Care = be Anxious, Grieve, Feel Concern

  • Old English carian, cearian “be anxious, grieve; to feel concern or interest,”
Careful = Full of Anxiety or Anxious, Mournful, Sad
  • Old English cearful “mournful, sad,” also “full of care or woe; anxious; full of concern” (for someone or something), thus “applying attention, painstaking, circumspect;” from care (n.) + -ful.
Careless = Free from Anxiety, Unconcerned
  • Old English carleas “free from anxiety; unconcerned,” from care (n.) + -less;
 

Girl = child, young person of either sex

  • c.1300, gyrle “child” (of either sex), current scholarship [OED says] leans toward an unrecorded Old English *gyrele,
  • from Proto-Germanic *gurwilon-,
  • diminutive of *gurwjoz (apparently also represented by Low German gære “boy, girl,” Norwegian dialectal gorre, Swedish dialectal gurre “small child,” though the exact relationship, if any, between all these is obscure),
  • from PIE *ghwrgh-,
Reference

Fun = to befool, fond

  • (c.1400; see fond).
  • of uncertain origin, probably a variant of Middle English fonnen “befool”
  • from verb fun (1680s) “to cheat, hoax,”
  • earlier “a cheat, trick” (c.1700),
  • “diversion, amusement,” 1727,
Reference

Fond = to be foolish, a fool, silly

  • mid-14c., originally “foolish, silly,”
  • from past tense of fonnen “to fool, be foolish,”
  • perhaps from Middle English fonne “fool” (early 14c.),
  • of uncertain origin; or possibly related to fun
Reference

Sad= satisfied, full, have enough

  • Old English sæd “sated, full, having had one’s fill (of food, drink, fighting, etc.),weary of,”
  • from Proto-Germanic *sathaz (cf.
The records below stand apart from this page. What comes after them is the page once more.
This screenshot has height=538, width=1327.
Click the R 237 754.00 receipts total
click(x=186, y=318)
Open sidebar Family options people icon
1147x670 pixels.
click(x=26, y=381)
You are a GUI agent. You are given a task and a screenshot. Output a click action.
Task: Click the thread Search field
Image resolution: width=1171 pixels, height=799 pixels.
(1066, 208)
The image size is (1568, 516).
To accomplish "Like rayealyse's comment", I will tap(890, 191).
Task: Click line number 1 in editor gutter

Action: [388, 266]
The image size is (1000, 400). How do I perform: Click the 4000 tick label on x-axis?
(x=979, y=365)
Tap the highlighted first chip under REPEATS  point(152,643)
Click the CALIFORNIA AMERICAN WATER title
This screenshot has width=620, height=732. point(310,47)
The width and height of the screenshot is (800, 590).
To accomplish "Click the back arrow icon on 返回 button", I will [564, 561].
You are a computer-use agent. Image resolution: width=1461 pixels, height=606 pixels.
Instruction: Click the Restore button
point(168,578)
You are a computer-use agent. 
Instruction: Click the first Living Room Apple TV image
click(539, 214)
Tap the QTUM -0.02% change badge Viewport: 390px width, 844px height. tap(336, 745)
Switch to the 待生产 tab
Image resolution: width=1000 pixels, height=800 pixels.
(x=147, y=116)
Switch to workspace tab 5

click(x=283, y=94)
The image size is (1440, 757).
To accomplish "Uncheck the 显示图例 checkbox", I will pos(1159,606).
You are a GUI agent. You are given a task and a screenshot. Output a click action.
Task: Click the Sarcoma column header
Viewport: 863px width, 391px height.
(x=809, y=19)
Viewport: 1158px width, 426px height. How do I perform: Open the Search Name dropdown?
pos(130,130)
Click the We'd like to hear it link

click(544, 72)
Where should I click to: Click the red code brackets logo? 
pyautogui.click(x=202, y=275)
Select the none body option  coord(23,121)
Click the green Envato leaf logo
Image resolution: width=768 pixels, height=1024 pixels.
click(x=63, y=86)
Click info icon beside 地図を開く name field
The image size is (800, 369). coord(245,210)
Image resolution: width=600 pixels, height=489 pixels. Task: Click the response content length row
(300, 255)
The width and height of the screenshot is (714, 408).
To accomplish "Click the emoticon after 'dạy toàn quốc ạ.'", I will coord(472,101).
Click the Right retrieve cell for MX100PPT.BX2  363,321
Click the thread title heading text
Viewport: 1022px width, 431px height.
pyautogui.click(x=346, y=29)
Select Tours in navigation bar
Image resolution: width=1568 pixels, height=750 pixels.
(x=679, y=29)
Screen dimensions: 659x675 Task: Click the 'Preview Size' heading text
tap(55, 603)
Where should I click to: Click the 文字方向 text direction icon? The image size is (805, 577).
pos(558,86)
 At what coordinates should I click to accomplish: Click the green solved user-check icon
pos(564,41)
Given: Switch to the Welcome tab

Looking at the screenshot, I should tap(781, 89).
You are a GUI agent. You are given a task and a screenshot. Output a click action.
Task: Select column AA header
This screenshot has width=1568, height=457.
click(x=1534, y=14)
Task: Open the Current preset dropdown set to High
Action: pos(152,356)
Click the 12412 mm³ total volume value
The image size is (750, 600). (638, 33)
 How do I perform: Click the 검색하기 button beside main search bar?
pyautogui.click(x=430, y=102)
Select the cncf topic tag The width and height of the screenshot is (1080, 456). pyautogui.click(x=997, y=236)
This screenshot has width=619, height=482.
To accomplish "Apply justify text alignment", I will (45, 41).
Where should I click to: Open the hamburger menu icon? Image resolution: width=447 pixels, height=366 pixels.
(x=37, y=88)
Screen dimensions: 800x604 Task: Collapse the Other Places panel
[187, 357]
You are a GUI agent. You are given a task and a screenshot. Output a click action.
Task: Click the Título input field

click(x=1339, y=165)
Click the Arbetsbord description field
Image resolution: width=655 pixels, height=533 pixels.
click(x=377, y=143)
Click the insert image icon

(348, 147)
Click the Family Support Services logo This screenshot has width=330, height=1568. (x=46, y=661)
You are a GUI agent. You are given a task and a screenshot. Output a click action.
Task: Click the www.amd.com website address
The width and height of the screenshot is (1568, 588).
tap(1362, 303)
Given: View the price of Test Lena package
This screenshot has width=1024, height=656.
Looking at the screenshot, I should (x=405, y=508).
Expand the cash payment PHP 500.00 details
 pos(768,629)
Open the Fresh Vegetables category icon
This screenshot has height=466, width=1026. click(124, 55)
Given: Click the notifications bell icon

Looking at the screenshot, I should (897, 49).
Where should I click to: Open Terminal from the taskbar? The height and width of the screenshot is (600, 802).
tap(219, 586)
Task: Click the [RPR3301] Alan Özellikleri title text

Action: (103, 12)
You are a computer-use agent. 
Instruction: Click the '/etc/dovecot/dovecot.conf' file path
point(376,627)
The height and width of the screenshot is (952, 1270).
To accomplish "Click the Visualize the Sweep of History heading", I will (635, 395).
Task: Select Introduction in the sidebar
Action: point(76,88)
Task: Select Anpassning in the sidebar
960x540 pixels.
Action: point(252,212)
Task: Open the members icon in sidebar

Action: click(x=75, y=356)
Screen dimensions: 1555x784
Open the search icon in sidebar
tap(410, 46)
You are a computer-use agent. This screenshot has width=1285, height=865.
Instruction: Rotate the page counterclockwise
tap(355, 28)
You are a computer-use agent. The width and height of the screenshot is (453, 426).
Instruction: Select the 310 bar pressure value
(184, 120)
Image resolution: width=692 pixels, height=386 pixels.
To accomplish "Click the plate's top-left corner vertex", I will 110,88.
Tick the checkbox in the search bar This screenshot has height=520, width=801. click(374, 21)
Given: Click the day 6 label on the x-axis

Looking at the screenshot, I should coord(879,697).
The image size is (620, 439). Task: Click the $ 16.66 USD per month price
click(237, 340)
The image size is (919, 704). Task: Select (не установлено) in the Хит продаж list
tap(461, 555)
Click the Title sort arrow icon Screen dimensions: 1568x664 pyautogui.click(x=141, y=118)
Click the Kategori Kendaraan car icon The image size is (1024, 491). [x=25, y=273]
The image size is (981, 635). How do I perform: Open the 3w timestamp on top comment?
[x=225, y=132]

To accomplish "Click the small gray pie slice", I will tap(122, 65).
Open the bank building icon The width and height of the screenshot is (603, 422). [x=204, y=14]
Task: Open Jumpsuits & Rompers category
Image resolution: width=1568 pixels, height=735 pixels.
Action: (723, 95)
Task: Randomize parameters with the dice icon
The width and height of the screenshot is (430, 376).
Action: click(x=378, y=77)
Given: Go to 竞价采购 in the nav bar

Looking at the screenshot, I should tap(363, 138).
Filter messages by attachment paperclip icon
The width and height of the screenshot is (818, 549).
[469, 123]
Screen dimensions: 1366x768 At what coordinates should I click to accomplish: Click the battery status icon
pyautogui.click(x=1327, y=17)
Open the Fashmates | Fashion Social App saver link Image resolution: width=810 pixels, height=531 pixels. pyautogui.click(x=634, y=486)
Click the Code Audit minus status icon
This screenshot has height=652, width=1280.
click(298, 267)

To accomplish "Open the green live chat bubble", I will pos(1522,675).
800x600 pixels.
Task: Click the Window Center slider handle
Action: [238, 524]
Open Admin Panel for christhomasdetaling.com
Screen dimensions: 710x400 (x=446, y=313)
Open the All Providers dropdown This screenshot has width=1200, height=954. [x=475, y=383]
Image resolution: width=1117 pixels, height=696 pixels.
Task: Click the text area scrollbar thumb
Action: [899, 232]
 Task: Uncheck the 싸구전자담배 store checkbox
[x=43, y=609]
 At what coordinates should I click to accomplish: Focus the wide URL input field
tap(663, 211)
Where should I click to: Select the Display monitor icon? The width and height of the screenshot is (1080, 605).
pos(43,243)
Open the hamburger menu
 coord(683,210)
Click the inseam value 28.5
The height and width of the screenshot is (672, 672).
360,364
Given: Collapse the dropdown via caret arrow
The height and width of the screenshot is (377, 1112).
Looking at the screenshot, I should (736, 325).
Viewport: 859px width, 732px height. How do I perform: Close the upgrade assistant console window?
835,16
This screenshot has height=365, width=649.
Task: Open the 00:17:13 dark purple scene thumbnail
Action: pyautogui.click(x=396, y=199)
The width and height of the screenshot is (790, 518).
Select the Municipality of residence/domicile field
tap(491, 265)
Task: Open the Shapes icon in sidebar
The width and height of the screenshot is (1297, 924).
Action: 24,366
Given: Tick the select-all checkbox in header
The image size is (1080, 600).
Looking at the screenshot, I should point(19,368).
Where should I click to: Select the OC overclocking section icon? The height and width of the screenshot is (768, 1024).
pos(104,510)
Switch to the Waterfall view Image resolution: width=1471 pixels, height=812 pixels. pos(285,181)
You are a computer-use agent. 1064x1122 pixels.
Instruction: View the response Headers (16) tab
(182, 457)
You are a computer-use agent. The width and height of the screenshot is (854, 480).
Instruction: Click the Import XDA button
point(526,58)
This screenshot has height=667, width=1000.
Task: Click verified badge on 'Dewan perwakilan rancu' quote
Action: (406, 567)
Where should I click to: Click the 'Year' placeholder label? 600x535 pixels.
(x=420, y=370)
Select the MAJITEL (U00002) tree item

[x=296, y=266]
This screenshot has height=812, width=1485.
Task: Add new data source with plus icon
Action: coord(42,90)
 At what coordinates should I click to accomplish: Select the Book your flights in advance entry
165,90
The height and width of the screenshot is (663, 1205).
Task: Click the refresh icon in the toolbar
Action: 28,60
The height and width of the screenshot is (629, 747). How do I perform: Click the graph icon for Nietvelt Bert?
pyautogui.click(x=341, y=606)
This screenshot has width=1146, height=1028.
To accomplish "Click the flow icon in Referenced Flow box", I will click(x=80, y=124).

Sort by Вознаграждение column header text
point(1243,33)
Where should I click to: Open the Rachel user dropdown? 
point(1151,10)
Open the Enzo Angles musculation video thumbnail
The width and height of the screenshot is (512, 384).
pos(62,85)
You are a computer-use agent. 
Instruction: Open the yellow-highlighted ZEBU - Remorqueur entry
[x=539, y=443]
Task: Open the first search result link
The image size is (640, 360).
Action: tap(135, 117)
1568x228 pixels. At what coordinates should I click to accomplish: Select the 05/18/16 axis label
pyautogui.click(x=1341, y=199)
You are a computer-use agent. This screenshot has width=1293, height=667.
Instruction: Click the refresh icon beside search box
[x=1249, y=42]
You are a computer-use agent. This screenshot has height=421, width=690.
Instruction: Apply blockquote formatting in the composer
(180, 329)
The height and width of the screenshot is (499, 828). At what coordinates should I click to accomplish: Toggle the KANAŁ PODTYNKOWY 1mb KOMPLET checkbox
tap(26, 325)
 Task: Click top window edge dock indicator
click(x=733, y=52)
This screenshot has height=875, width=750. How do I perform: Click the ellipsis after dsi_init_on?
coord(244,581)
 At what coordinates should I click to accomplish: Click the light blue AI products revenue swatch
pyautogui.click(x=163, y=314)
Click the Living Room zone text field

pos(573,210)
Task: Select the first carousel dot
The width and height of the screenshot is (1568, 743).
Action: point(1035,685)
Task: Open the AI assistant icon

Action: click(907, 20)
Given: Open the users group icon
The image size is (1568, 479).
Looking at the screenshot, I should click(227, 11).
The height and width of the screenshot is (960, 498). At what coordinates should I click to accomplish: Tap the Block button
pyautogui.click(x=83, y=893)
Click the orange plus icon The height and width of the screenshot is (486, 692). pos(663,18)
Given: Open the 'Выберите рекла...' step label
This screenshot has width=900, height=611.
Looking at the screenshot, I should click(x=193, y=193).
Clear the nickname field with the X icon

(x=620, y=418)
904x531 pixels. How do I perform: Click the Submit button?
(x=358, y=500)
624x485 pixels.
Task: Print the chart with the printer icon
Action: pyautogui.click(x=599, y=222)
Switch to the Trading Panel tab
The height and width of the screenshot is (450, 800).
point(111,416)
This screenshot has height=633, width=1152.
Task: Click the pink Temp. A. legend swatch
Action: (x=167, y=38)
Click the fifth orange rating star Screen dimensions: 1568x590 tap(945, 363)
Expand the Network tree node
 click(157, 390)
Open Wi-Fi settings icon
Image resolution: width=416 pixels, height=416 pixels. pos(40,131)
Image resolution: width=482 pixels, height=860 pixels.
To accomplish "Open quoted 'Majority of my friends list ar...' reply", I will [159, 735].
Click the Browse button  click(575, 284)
Old Norse saðr, Middle Dutch sat, Dutch zad, Old High German sat, German satt, Gothic saþs “satiated, sated, full”),
  • from PIE *seto- (cf. Latin satis “enough, sufficient,”
  • Greek hadros “thick, bulky,”
  • Old Church Slavonic sytu, Lithuanian sotus “satiated,”
  • Old Irish saith “satiety,” sathach “sated”),
  • from root *sa- “to satisfy” (cf. Sanskrit a-sinvan “insatiable”).
Reference

Notice:The Academy of Erudition, acknowledges that the English Language makes no sense, however, if you live in a land that speaks English you must study it in order to interact and communicate with.  Knowing the true meaning of words will help you do this intelligently.